Neonatal rat cardiomyocytes were incubated with angiotensin II (Ang II) in the presence and absence of the HNO donor Angeli's salt (sodium trioxodinitrate) or B-type natriuretic peptide, BNP (all 1 µmol/L). Hypertrophic responses and its triggers, as well as cGMP signaling, were determined.
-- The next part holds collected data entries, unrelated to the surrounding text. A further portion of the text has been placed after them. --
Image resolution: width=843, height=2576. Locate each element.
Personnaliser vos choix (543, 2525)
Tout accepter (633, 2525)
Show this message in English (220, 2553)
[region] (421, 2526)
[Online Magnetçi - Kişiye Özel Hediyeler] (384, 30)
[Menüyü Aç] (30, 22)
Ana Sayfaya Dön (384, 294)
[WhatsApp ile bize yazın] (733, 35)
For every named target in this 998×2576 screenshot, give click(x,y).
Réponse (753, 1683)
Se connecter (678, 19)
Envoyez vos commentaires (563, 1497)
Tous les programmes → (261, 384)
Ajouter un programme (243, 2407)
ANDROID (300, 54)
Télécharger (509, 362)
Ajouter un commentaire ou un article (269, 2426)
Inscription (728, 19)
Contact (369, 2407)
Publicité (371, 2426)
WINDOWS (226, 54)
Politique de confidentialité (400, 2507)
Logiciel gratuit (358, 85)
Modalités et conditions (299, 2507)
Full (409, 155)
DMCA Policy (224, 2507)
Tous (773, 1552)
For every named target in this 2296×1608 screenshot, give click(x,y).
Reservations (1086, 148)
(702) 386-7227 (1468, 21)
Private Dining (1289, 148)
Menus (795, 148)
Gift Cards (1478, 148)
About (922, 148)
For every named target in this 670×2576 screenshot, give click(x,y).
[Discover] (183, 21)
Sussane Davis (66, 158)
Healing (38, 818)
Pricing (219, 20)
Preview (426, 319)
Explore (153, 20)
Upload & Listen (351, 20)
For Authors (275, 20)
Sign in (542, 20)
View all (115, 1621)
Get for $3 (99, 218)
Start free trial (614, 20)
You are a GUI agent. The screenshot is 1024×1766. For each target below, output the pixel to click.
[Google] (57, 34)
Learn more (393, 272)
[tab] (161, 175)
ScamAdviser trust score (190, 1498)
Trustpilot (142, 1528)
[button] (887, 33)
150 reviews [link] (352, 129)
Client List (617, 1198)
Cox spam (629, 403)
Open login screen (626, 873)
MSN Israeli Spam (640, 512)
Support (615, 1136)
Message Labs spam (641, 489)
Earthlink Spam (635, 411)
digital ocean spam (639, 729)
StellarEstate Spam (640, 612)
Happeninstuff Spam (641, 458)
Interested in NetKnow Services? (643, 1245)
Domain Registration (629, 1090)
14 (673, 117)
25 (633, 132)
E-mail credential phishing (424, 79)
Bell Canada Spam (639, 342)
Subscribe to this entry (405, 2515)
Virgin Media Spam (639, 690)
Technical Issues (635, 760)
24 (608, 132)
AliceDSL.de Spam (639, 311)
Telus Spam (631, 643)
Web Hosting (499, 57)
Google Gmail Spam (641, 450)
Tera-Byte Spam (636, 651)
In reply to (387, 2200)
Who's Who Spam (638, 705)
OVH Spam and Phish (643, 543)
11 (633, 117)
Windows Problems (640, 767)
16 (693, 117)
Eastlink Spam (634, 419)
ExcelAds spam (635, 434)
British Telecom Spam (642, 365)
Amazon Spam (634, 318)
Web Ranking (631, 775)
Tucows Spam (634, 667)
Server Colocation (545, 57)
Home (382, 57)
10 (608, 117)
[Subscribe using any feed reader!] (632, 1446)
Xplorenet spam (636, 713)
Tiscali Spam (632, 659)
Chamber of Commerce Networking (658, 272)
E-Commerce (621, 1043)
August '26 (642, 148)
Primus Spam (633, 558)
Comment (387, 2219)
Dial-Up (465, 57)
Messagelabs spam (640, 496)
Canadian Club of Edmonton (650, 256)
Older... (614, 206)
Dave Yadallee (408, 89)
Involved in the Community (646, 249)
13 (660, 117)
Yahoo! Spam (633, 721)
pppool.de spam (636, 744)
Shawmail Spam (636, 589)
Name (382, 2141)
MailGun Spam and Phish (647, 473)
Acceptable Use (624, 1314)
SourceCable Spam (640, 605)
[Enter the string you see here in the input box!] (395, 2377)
We now demonstrate that Angeli's salt inhibits Ang II-induced hypertrophic responses in cardiomyocytes, including increases in cardiomyocyte size, de novo protein synthesis and β-myosin heavy chain expression. Angeli's salt also suppresses Ang II induction of key triggers of the cardiomyocyte hypertrophic response, including NADPH oxidase (on both Nox2 expression and superoxide generation), as well as p38 mitogen-activated protein kinase (p38MAPK). The antihypertrophic, superoxide-suppressing and cGMP-elevating effects of Angeli's salt were mimicked by BNP. We also demonstrate that the effects of Angeli's salt are specifically mediated by HNO (with no role for NO• or nitrite), with subsequent activation of cardiomyocyte soluble guanylyl cyclase (sGC) and cGMP signaling (on both cGMP-dependent protein kinase, cGK-I and phosphorylation of vasodilator-stimulated phosphoprotein, VASP).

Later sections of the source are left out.